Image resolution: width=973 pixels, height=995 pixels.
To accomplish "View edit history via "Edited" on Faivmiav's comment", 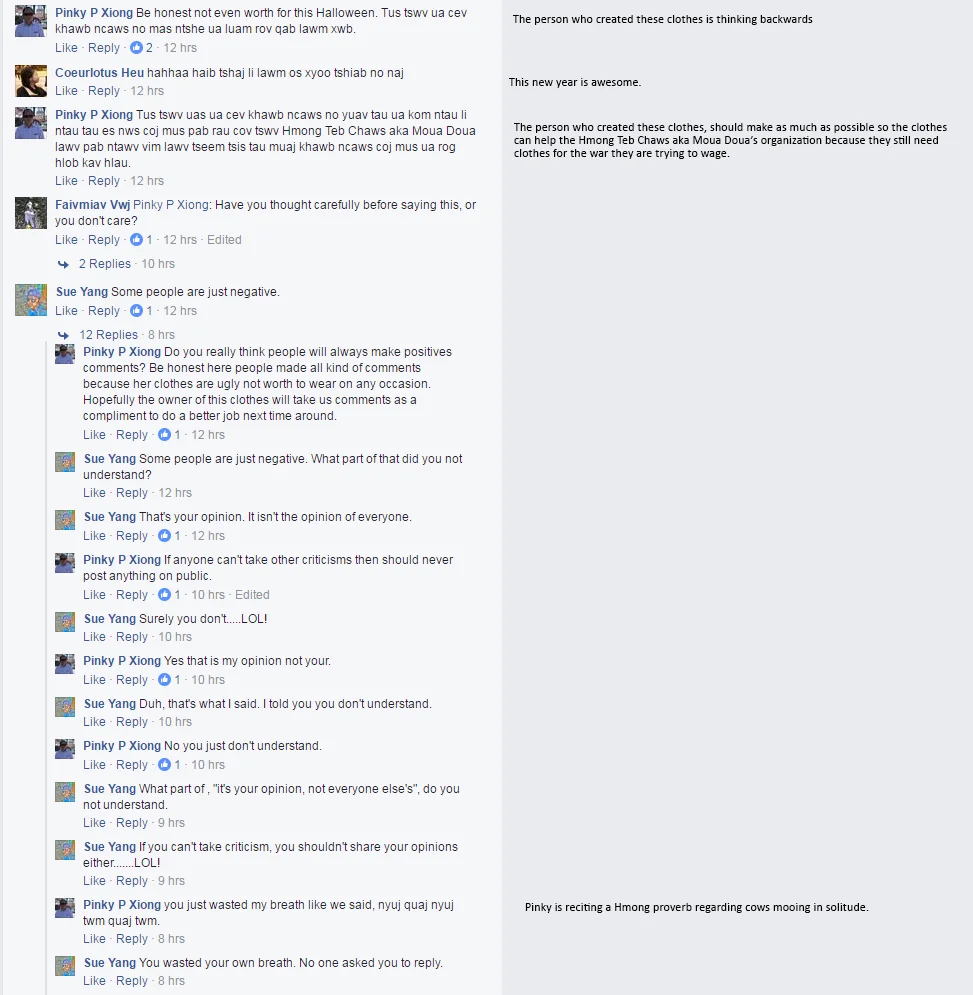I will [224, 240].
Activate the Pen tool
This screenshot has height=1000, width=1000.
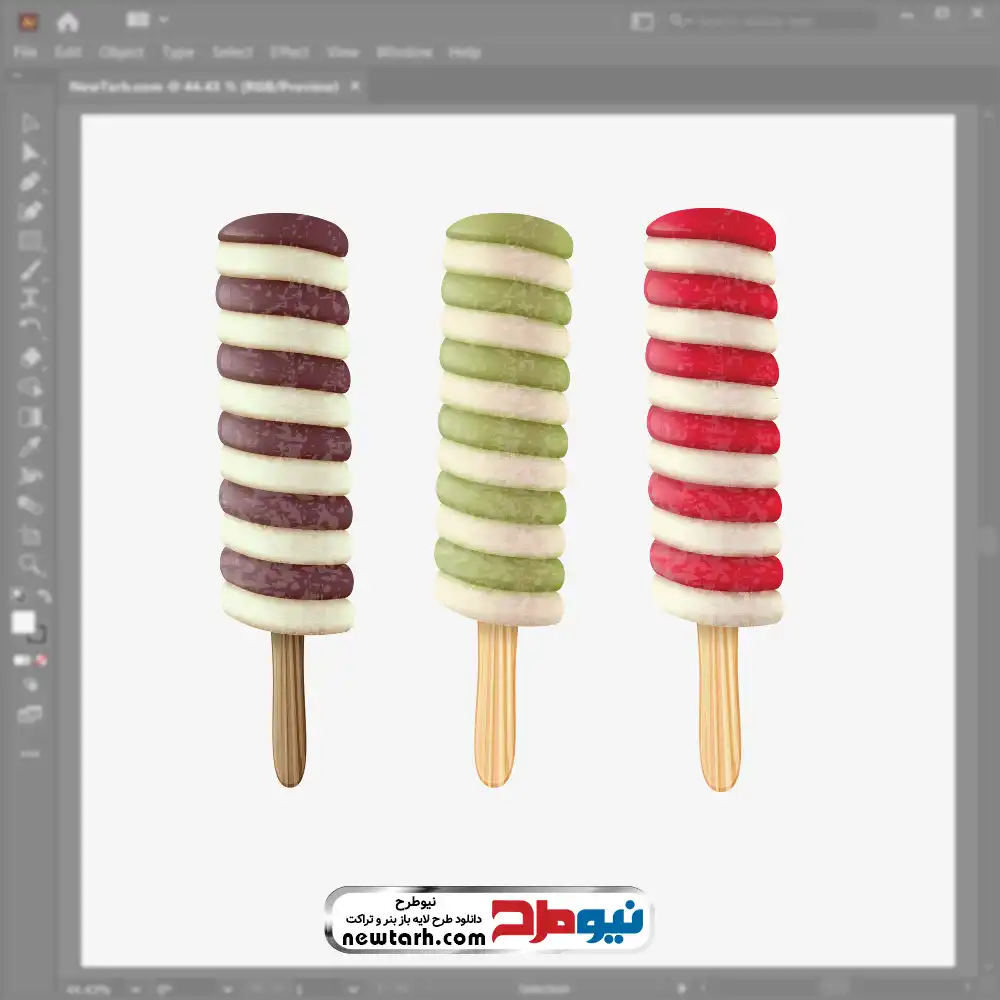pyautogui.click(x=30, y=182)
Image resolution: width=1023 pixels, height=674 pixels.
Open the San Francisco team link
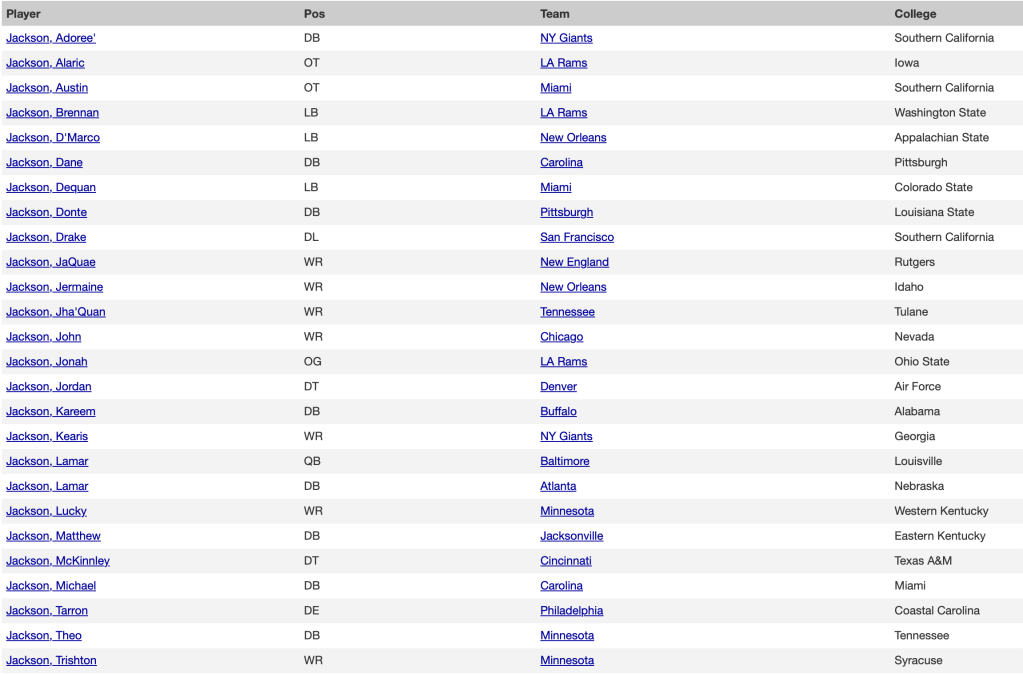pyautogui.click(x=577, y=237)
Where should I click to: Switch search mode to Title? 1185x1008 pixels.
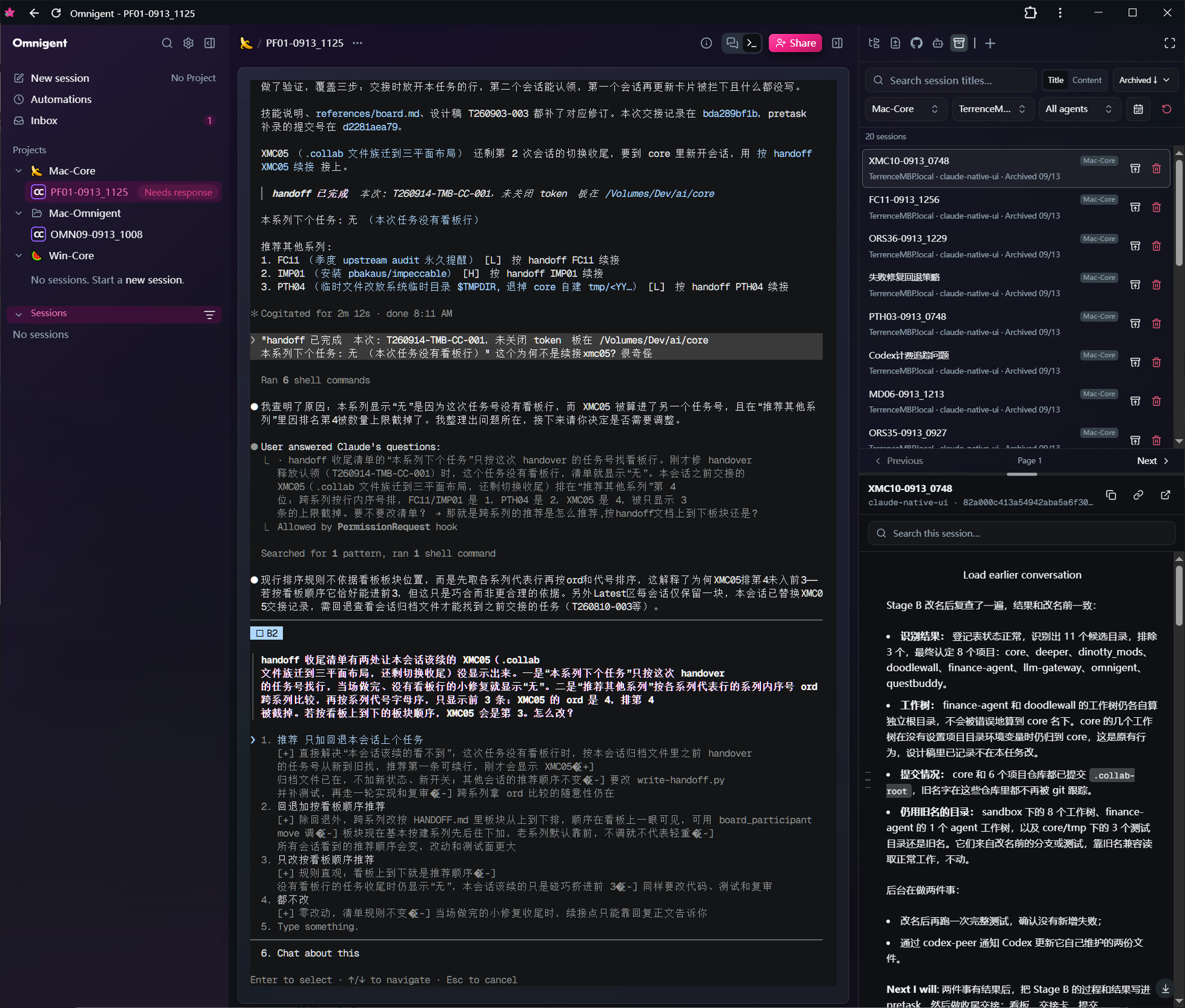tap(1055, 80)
_ _ _ _
REQUIRED ACTION
Lines of the listing above that hold the string "resolution" should each be copied.

SOLUTION TO THIS PROBLEM
Image resolution: width=973 pixels, height=995 pixels.
Image resolution: width=1023 pixels, height=674 pixels.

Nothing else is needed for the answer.